START Extracted data
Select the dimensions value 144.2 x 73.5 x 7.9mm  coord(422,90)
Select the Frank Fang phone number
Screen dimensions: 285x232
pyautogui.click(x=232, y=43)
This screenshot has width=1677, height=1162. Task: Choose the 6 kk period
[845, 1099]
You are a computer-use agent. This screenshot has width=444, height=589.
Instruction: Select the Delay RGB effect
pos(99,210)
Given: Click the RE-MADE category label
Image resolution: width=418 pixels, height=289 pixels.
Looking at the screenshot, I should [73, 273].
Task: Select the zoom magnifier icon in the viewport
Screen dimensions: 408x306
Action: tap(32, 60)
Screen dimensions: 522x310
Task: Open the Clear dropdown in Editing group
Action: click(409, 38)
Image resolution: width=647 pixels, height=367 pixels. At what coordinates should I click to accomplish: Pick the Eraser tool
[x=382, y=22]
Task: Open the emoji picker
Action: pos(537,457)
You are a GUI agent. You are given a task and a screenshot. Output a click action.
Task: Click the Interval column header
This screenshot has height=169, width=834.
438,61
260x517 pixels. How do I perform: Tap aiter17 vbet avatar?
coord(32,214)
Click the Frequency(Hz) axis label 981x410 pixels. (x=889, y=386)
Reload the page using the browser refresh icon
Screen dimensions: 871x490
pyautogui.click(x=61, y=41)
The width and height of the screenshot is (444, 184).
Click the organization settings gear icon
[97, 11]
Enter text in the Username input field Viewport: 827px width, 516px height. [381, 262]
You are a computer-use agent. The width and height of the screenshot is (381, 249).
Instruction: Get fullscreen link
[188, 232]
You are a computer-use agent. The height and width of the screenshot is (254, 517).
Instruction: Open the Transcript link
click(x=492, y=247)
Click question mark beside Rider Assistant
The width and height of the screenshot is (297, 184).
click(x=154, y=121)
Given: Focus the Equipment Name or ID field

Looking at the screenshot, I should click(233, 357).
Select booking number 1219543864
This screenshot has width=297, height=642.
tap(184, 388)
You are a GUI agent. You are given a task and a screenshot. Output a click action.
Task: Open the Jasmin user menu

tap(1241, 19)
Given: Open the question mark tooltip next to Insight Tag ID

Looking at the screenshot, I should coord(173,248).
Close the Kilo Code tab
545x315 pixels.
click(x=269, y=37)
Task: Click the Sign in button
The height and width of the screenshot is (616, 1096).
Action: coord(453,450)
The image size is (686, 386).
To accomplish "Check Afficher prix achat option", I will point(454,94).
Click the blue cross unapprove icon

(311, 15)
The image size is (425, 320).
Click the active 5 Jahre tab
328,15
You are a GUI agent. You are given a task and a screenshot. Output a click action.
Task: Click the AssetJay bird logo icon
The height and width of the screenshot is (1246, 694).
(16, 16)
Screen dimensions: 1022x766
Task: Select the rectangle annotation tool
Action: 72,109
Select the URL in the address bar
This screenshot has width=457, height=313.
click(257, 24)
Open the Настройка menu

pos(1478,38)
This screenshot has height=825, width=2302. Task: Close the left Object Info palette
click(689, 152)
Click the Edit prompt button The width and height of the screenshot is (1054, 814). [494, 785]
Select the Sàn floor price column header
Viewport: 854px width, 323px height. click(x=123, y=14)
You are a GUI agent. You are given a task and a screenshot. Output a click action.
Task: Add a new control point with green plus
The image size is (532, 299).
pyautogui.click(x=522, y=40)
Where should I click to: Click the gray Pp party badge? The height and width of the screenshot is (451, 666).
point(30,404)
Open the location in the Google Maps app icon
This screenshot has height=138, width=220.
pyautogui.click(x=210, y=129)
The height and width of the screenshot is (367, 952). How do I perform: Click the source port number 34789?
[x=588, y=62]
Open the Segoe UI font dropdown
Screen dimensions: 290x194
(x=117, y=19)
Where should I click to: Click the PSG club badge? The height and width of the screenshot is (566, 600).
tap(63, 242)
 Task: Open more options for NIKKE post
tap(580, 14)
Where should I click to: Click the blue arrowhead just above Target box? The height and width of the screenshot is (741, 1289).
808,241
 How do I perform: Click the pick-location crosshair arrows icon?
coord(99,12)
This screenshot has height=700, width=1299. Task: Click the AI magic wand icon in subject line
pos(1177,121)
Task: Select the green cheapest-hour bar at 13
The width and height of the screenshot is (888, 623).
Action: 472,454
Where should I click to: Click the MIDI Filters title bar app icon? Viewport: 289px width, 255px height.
END Extracted data
Working through the records above, copy each one exactly.

#### [Task response]
Select the dimensions value 144.2 x 73.5 x 7.9mm  coord(422,90)
Select the Frank Fang phone number
Screen dimensions: 285x232
pyautogui.click(x=232, y=43)
This screenshot has width=1677, height=1162. Task: Choose the 6 kk period
[845, 1099]
You are a computer-use agent. This screenshot has width=444, height=589.
Instruction: Select the Delay RGB effect
pos(99,210)
Given: Click the RE-MADE category label
Image resolution: width=418 pixels, height=289 pixels.
Looking at the screenshot, I should [73, 273].
Task: Select the zoom magnifier icon in the viewport
Screen dimensions: 408x306
Action: tap(32, 60)
Screen dimensions: 522x310
Task: Open the Clear dropdown in Editing group
Action: click(409, 38)
Image resolution: width=647 pixels, height=367 pixels. At what coordinates should I click to accomplish: Pick the Eraser tool
[x=382, y=22]
Task: Open the emoji picker
Action: pos(537,457)
You are a GUI agent. You are given a task and a screenshot. Output a click action.
Task: Click the Interval column header
This screenshot has height=169, width=834.
438,61
260x517 pixels. How do I perform: Tap aiter17 vbet avatar?
coord(32,214)
Click the Frequency(Hz) axis label 981x410 pixels. (x=889, y=386)
Reload the page using the browser refresh icon
Screen dimensions: 871x490
pyautogui.click(x=61, y=41)
The width and height of the screenshot is (444, 184).
Click the organization settings gear icon
[97, 11]
Enter text in the Username input field Viewport: 827px width, 516px height. [381, 262]
You are a computer-use agent. The width and height of the screenshot is (381, 249).
Instruction: Get fullscreen link
[188, 232]
You are a computer-use agent. The height and width of the screenshot is (254, 517).
Instruction: Open the Transcript link
click(x=492, y=247)
Click question mark beside Rider Assistant
The width and height of the screenshot is (297, 184).
click(x=154, y=121)
Given: Focus the Equipment Name or ID field

Looking at the screenshot, I should click(233, 357).
Select booking number 1219543864
This screenshot has width=297, height=642.
tap(184, 388)
You are a GUI agent. You are given a task and a screenshot. Output a click action.
Task: Open the Jasmin user menu

tap(1241, 19)
Given: Open the question mark tooltip next to Insight Tag ID

Looking at the screenshot, I should coord(173,248).
Close the Kilo Code tab
545x315 pixels.
click(x=269, y=37)
Task: Click the Sign in button
The height and width of the screenshot is (616, 1096).
Action: coord(453,450)
The image size is (686, 386).
To accomplish "Check Afficher prix achat option", I will point(454,94).
Click the blue cross unapprove icon

(311, 15)
The image size is (425, 320).
Click the active 5 Jahre tab
328,15
You are a GUI agent. You are given a task and a screenshot. Output a click action.
Task: Click the AssetJay bird logo icon
The height and width of the screenshot is (1246, 694).
(16, 16)
Screen dimensions: 1022x766
Task: Select the rectangle annotation tool
Action: 72,109
Select the URL in the address bar
This screenshot has width=457, height=313.
click(257, 24)
Open the Настройка menu

pos(1478,38)
This screenshot has height=825, width=2302. Task: Close the left Object Info palette
click(689, 152)
Click the Edit prompt button The width and height of the screenshot is (1054, 814). [494, 785]
Select the Sàn floor price column header
Viewport: 854px width, 323px height. click(x=123, y=14)
You are a GUI agent. You are given a task and a screenshot. Output a click action.
Task: Add a new control point with green plus
The image size is (532, 299).
pyautogui.click(x=522, y=40)
Where should I click to: Click the gray Pp party badge? The height and width of the screenshot is (451, 666).
point(30,404)
Open the location in the Google Maps app icon
This screenshot has height=138, width=220.
pyautogui.click(x=210, y=129)
The height and width of the screenshot is (367, 952). How do I perform: Click the source port number 34789?
[x=588, y=62]
Open the Segoe UI font dropdown
Screen dimensions: 290x194
(x=117, y=19)
Where should I click to: Click the PSG club badge? The height and width of the screenshot is (566, 600).
tap(63, 242)
 Task: Open more options for NIKKE post
tap(580, 14)
Where should I click to: Click the blue arrowhead just above Target box? The height and width of the screenshot is (741, 1289).
808,241
 How do I perform: Click the pick-location crosshair arrows icon?
coord(99,12)
This screenshot has height=700, width=1299. Task: Click the AI magic wand icon in subject line
pos(1177,121)
Task: Select the green cheapest-hour bar at 13
The width and height of the screenshot is (888, 623).
Action: 472,454
Where should I click to: Click the MIDI Filters title bar app icon? Viewport: 289px width, 255px height.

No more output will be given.